He was also a three-year letterman in baseball (pitcher, first baseman and third baseman).

==College career==
Carrell didn't receive any college offers and moved on to American River College, becoming a defensive starter as a freshman, making 30 tackles, 10 tackles for loss, 4 sacks, 4 passes defensed, 11 quarterback hurries, one interception, 2 fumble recoveries and one blocked field goal.

The next year, he posted 80 tackles (19 for loss), 8 quarterback sacks, 24 quarterback hurries, 2 passes defensed and one forced fumble, while receiving ACCFCA All-American, All-California Region I, All-Norcal Conference and the conference's Defensive Player of the Year honors. At the end of the year, he transferred to the University of Colorado Boulder.

As a junior, he started in 12 of 13 games at defensive end in the team's 3–4 defense, registering 52 tackles (seventh on the team), 8 tackles for loss, 11 quarterback hurries and 3 forced fumbles (led the team) and one fumble recovery. He had a career-high 10 tackles in the season finale against the University of Utah.
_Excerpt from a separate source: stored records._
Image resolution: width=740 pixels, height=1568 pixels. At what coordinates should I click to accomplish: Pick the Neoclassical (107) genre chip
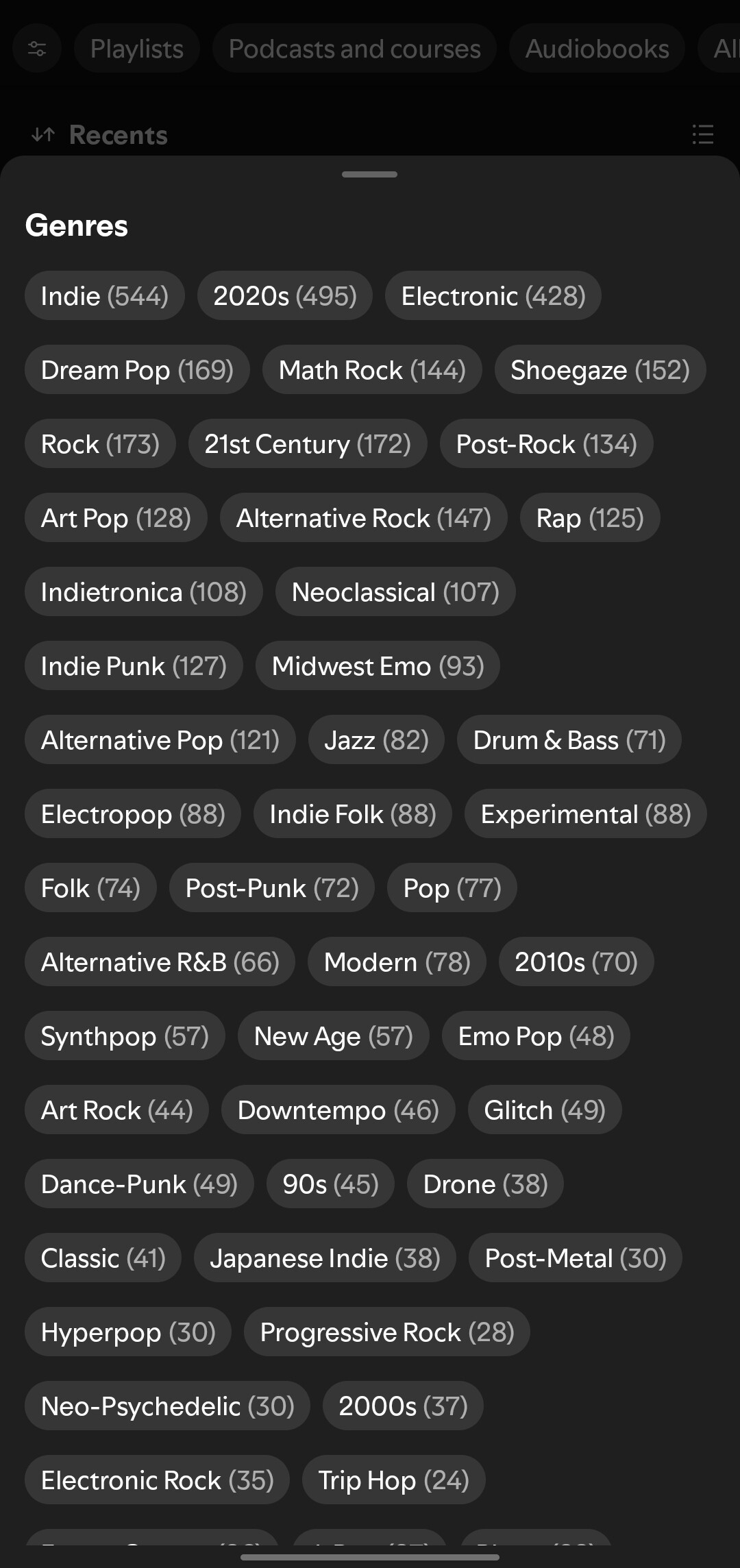click(x=395, y=592)
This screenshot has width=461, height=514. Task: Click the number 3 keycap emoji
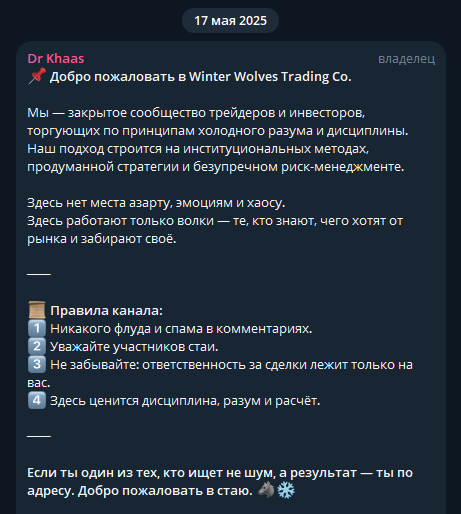37,364
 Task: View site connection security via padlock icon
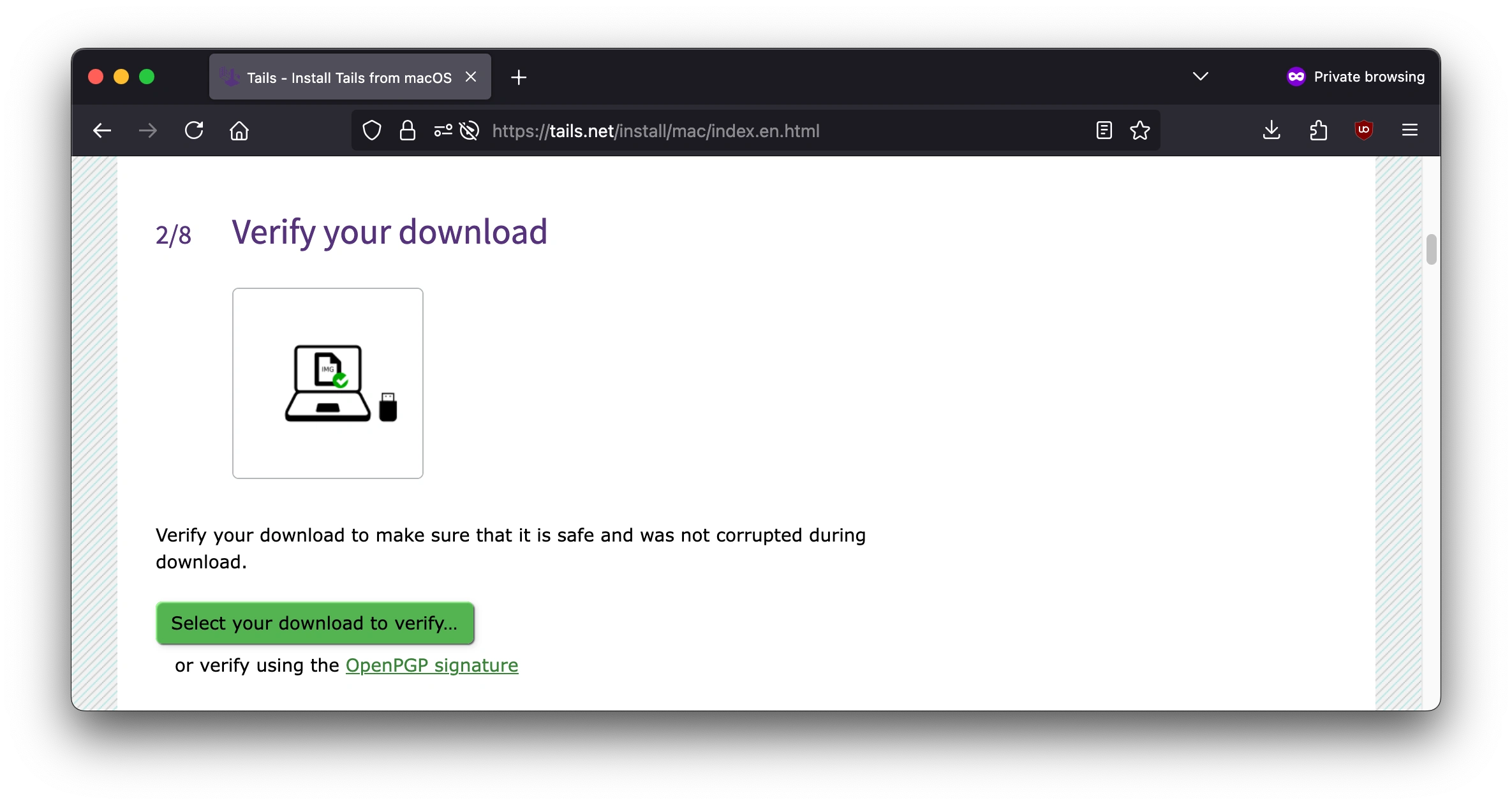tap(407, 130)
As a senior, he started all 14 games, making 51 tackles, 5½ sacks (second on the team) and 13 quarterback hurries. He had a career-high 1.5 sacks and 7 tackles (3 for loss) against the University of Oregon. He finished his career with 26 starts out of 27 games, while posting 103 tackles, 24 quarterback hurries and 5½ sacks.

==Professional career==
Carrell was selected by the Dallas Cowboys in the seventh round (246th overall) of the 2017 NFL draft, to assure obtaining his rights, after he was considering signing with the Buffalo Bills as an undrafted free agent. On May 11, he signed a four-year, $2.46 million contract that includes a signing bonus of $67,484. He was waived on September 2.

==Personal life==
In 2016, he dedicated his senior season in memory of his father, who had died from a heart attack.